Set exercise:
Echo the material verbatim, beginning with the line containing "Screen dimensions: 405x439" and continuing through the line containing "pyautogui.click(x=84, y=70)".

Input rows:

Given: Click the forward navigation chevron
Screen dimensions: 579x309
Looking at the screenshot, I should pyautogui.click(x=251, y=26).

...

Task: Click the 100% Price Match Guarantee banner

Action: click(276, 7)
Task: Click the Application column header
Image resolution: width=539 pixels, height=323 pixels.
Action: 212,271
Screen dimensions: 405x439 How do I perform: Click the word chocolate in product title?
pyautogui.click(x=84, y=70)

--

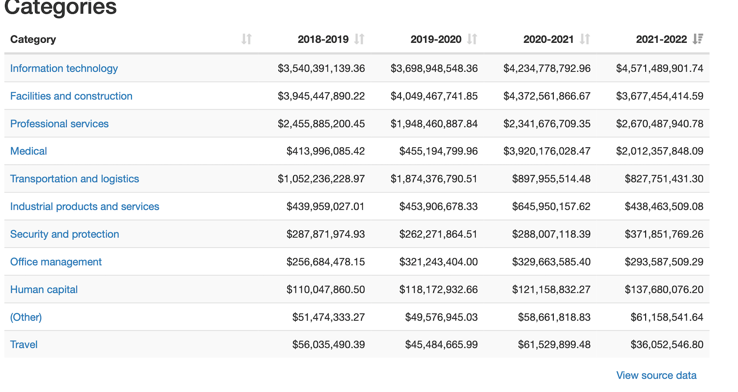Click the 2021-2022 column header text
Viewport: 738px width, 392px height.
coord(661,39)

The solution:
Screen dimensions: 405x439 How do I perform: Click the word chocolate in product title?
pyautogui.click(x=84, y=70)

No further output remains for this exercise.